# Task item
What you need to produce from the material below is an exact transcription of the lines from the one with "The image size is (1132, 751)." through the one with "The width and", both included, and no other line.

# Records provided
----
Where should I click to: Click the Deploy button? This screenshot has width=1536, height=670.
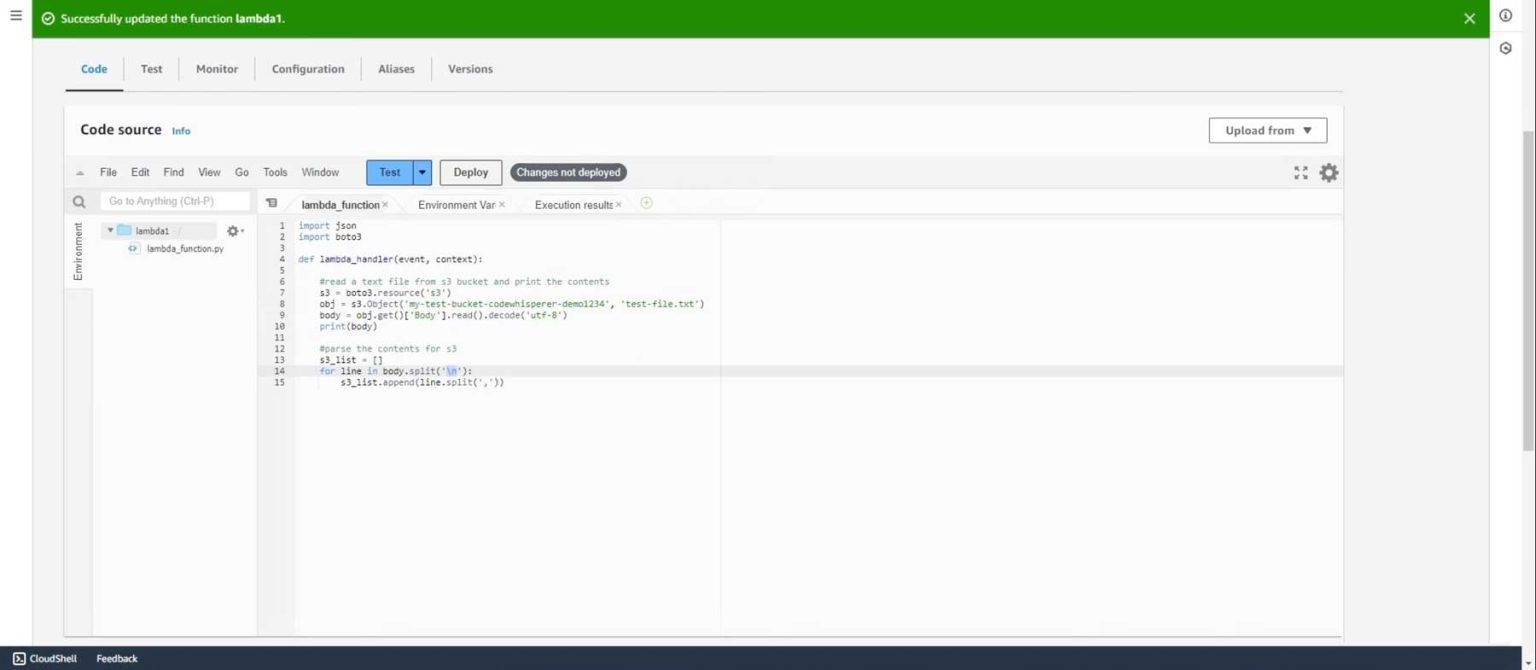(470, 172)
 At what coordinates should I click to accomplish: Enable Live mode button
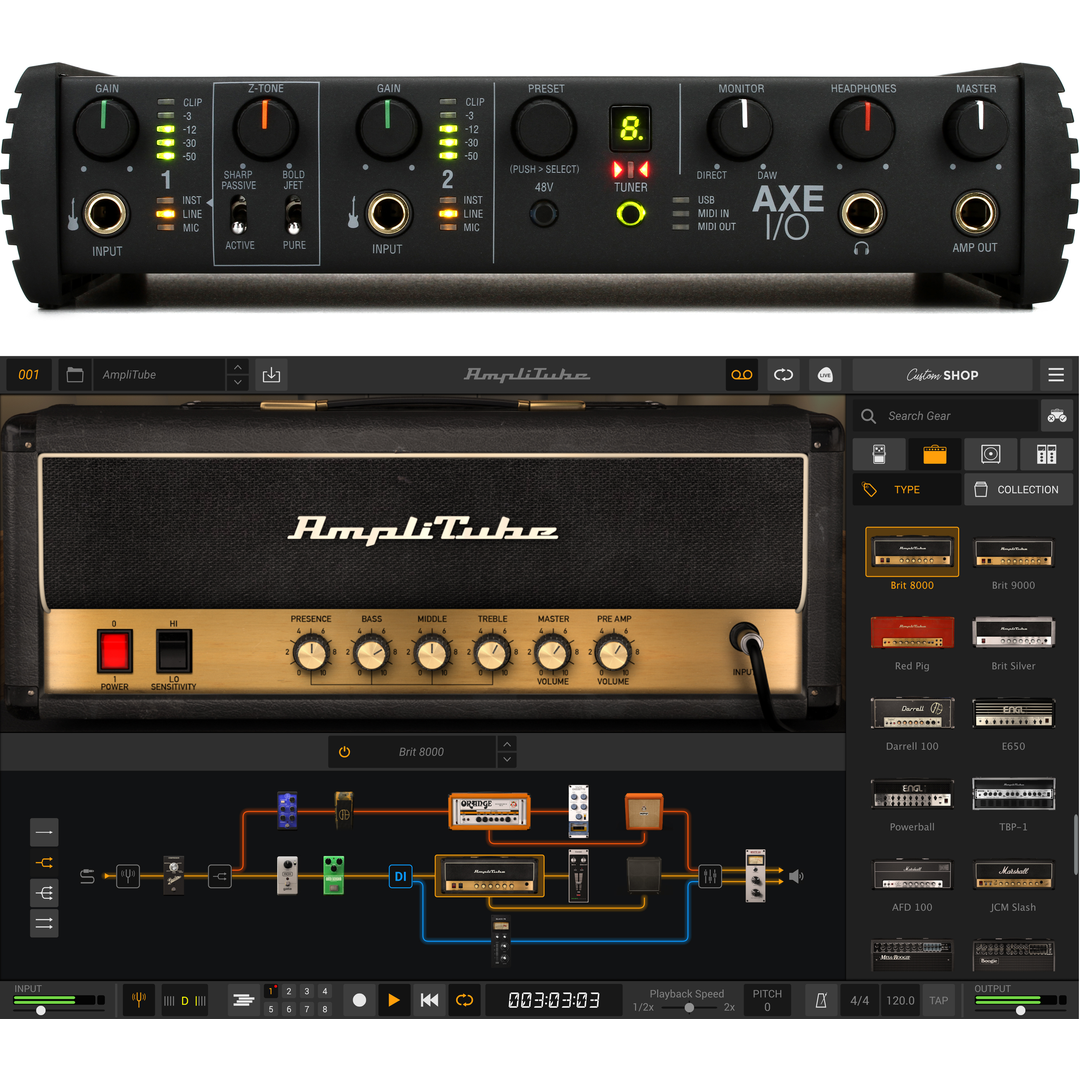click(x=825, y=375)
----
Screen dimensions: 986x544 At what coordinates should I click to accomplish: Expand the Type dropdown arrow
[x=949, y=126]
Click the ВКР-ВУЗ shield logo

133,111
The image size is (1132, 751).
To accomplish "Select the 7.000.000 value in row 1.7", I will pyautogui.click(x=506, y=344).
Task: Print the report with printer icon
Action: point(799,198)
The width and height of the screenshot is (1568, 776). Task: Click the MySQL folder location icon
----
# Exercise answer
The image size is (1132, 751).
To accomplish "Select the 7.000.000 value in row 1.7", I will pyautogui.click(x=506, y=344).
Task: Print the report with printer icon
Action: point(799,198)
The width and height of the screenshot is (1568, 776). Task: Click the MySQL folder location icon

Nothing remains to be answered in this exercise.